> [Quoted passage]:
Black Elk is so committed to his culture, his people, and the duty given to him in his vision that he is prepared to die for them—even at such a young age. Despite the division between relatively passive leaders like Red Cloud and war leaders like Crazy Horse, this battle represents an uplifting moment in the narrative where bands of Lakota come together to defeat a common enemy and threat to their collective way of life.
Black Elk explains how the sun dance works: a holy man finds the holy tree and calls others to dance and sing around it. After this, a celebrated warrior hits the tree and gives gifts to the less fortunate. Young maidens bearing axes sing around the tree before chopping it down and removing its branches. Chiefs carry the sacred tree back home, giving thanks along the way. Soldiers on horseback charge at place in the center of the village where the tree will stand, which is now a sacred place. After this, everyone feasts.
Thus far, the book has generally conveyed that ceremony is important to the Lakota—but this passage is the first opportunity for the reader gain insight into what kind of ritual objects and gestures are involved in a Lakota ceremony. Like Black Elk’s vision, the sun dance is rife with symbolic imagery and elaborate ritual gestures. The sun dance parallels Black Elk’s great vision: both feature unified communities gathered around a sacred tree. The sun dance is important to Black Elk as he tells his life story because it reminds him of a time when his people were unified and his cultural practices were untouched by outside influence.
The next day, holy men plant the tree at the center of the village. The following morning, mothers bring their babies to the tree, and soldiers pierce young children’s ears around it. The day after, after purifying themselves in a sweat lodge, participants are painted by holy men. The men’s backs or chests are cut, and they are tied to the tree by strips of rawhide. The men dance, pulling at the rawhide until the pain is too bad or their flesh tears.

> [Directions]:
Carry on the passage about Black Elk and the sun dance, picking up right after its final sentence. The records aren't needed for anything here.

> [Record excerpts]:
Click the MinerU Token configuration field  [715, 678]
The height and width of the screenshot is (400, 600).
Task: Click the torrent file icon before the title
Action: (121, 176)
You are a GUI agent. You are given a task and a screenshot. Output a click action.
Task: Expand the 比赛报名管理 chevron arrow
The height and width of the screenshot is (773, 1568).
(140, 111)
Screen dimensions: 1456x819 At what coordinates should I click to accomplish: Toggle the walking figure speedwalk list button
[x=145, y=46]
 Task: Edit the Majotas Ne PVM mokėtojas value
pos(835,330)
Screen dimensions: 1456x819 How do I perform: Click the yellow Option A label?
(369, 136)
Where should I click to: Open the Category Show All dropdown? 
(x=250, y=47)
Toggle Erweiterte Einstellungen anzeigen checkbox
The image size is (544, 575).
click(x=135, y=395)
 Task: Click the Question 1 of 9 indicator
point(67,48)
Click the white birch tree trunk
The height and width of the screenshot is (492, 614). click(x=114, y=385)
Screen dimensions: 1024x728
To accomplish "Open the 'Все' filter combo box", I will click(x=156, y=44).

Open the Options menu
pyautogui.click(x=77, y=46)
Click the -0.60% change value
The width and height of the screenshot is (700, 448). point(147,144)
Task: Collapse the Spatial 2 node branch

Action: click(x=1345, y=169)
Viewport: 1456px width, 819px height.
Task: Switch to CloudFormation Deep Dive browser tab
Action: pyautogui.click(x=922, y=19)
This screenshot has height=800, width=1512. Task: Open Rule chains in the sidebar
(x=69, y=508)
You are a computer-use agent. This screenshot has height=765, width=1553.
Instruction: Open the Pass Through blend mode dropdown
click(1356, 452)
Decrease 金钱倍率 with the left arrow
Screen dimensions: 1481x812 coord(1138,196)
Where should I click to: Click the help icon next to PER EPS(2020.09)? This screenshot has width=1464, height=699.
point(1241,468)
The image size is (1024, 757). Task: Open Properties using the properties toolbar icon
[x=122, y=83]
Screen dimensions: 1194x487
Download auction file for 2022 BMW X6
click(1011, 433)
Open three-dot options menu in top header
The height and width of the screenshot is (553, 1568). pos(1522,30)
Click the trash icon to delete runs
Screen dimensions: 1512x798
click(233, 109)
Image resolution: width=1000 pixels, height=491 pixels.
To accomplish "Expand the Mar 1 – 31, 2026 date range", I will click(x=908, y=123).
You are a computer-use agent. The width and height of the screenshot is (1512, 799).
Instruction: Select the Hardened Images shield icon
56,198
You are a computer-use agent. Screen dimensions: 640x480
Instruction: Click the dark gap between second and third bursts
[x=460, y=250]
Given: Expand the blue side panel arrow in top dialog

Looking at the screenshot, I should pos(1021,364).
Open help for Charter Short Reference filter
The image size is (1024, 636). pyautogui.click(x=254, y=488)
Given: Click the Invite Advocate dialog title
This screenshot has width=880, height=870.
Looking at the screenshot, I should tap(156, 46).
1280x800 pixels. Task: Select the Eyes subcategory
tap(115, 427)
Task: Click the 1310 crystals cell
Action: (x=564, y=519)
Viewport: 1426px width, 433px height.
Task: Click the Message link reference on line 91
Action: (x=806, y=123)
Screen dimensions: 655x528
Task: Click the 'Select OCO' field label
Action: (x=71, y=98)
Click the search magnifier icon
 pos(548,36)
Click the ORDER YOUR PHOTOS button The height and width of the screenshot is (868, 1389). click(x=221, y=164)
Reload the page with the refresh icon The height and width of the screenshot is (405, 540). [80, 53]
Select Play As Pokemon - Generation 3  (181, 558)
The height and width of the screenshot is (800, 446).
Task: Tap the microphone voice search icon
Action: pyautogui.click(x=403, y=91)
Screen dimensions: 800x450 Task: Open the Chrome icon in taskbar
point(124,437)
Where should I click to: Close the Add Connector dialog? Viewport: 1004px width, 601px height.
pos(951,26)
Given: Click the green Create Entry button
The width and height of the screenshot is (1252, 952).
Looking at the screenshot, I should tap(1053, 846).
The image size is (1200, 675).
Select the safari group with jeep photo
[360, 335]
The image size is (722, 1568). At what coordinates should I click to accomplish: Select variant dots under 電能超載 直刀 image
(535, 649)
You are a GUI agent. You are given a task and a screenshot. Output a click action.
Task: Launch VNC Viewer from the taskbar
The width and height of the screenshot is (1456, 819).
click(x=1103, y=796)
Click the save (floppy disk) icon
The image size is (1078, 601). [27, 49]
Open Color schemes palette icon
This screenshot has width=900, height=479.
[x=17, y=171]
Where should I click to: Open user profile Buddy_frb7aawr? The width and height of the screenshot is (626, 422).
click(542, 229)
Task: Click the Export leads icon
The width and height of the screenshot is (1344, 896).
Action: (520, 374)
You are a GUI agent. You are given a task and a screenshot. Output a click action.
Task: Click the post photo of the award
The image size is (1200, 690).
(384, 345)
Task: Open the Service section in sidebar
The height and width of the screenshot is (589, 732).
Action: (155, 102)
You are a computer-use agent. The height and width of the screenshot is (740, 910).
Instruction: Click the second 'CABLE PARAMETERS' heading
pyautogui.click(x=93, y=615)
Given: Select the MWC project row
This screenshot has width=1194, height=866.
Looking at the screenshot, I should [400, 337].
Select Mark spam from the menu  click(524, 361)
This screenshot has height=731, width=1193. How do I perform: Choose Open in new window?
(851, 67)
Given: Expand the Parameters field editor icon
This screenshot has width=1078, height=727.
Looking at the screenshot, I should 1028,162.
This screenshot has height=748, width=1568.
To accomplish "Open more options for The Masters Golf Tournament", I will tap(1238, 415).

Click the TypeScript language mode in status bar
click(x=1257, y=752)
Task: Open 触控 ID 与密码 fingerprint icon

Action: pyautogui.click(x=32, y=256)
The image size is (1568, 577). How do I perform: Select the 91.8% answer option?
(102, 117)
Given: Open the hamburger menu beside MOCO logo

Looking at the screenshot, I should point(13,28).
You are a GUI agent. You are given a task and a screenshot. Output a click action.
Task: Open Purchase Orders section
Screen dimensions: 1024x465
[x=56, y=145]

> [Result]:
Traditionally, individuals were required to have their ears pierced to be considered Lakota. The tree in the sun dance is similar to the red stick and blooming tree in Black Elk’s initial vision; the presence of these objects in Black Elk’s vision and in the sun dance reaffirms that they are sacred.
Black Elk resumes his narrative. After finishing the sun dance, scouts tell the village that there are soldiers camping up the river, preparing to attack. Black Elk’s friend Iron Hawk, a Hunkpapa Indian who was 14 and with Crazy Horse during the battle, describes the scene: two parties set out to fight the Wasichus, who were joined by Crow and Shoshone Indians. A fierce battle ensued. Iron Hawk’s pony was injured, so he retreated into the forest, where he found some Lakotas feasting on a bison they caught. He joined them until evening, when another Lakota scolded them and made them return to battle. Iron Hawk returned to the battle, and the scene was too chaotic for him to tell who was winning. The warriors left when it was dark to look after the women and children, and the Wasichus didn’t follow.
The battle that Black Elk and Iron Hawk describe here is the Fight with Three Stars (General Crook) and his troops, which occurred on June 17, 1876. Joined by Crow and Shoshone warriors, Crook’s forces attacked Lakota and Cheyenne Indians along the Rosebud River. Within the context of the book, the Fight with Three Stars is important because it gives the reader direct insight into Sioux people’s relationship to war and violence: Iron Hawk readily and easily describes his involvement in the battle, which implies a comfort with or acceptance of war and violence. The battle also shows the lengths that the Sioux must go to protect their land from the U.S. troops, who are not above attacking Indian camps unprovoked in order to continue in their westward expansion.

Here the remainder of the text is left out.